Start of Recorded data
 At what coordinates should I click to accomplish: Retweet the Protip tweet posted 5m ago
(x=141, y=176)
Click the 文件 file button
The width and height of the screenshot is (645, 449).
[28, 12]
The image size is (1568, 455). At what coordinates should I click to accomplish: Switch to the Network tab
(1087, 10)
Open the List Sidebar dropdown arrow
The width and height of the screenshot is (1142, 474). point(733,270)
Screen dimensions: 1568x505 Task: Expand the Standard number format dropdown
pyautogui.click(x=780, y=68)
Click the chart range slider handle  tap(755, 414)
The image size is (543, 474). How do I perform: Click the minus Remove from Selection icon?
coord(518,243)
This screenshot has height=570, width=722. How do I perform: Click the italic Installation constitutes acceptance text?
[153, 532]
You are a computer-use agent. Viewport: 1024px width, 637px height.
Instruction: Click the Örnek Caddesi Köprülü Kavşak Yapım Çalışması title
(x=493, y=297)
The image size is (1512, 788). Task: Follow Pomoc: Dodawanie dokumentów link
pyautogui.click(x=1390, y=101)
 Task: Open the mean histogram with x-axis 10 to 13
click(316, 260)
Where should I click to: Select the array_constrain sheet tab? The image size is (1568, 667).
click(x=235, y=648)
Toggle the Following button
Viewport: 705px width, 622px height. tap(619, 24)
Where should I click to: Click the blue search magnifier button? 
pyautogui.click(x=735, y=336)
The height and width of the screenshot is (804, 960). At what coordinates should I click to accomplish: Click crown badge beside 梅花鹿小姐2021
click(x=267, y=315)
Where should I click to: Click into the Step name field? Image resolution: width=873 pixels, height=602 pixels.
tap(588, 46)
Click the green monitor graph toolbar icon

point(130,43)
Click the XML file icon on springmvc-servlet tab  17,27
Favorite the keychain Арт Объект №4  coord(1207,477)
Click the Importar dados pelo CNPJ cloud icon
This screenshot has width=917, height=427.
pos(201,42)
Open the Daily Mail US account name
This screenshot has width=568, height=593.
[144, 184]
End of Recorded data
Copy the lines above exactly, leaving every word as it is.

 At what coordinates should I click to accomplish: Retweet the Protip tweet posted 5m ago
(x=141, y=176)
Click the 文件 file button
The width and height of the screenshot is (645, 449).
[28, 12]
The image size is (1568, 455). At what coordinates should I click to accomplish: Switch to the Network tab
(1087, 10)
Open the List Sidebar dropdown arrow
The width and height of the screenshot is (1142, 474). point(733,270)
Screen dimensions: 1568x505 Task: Expand the Standard number format dropdown
pyautogui.click(x=780, y=68)
Click the chart range slider handle  tap(755, 414)
The image size is (543, 474). How do I perform: Click the minus Remove from Selection icon?
coord(518,243)
This screenshot has height=570, width=722. How do I perform: Click the italic Installation constitutes acceptance text?
[153, 532]
You are a computer-use agent. Viewport: 1024px width, 637px height.
Instruction: Click the Örnek Caddesi Köprülü Kavşak Yapım Çalışması title
(x=493, y=297)
The image size is (1512, 788). Task: Follow Pomoc: Dodawanie dokumentów link
pyautogui.click(x=1390, y=101)
 Task: Open the mean histogram with x-axis 10 to 13
click(316, 260)
Where should I click to: Select the array_constrain sheet tab? The image size is (1568, 667).
click(x=235, y=648)
Toggle the Following button
Viewport: 705px width, 622px height. tap(619, 24)
Where should I click to: Click the blue search magnifier button? 
pyautogui.click(x=735, y=336)
The height and width of the screenshot is (804, 960). At what coordinates should I click to accomplish: Click crown badge beside 梅花鹿小姐2021
click(x=267, y=315)
Where should I click to: Click into the Step name field? Image resolution: width=873 pixels, height=602 pixels.
tap(588, 46)
Click the green monitor graph toolbar icon

point(130,43)
Click the XML file icon on springmvc-servlet tab  17,27
Favorite the keychain Арт Объект №4  coord(1207,477)
Click the Importar dados pelo CNPJ cloud icon
This screenshot has width=917, height=427.
pos(201,42)
Open the Daily Mail US account name
This screenshot has width=568, height=593.
[144, 184]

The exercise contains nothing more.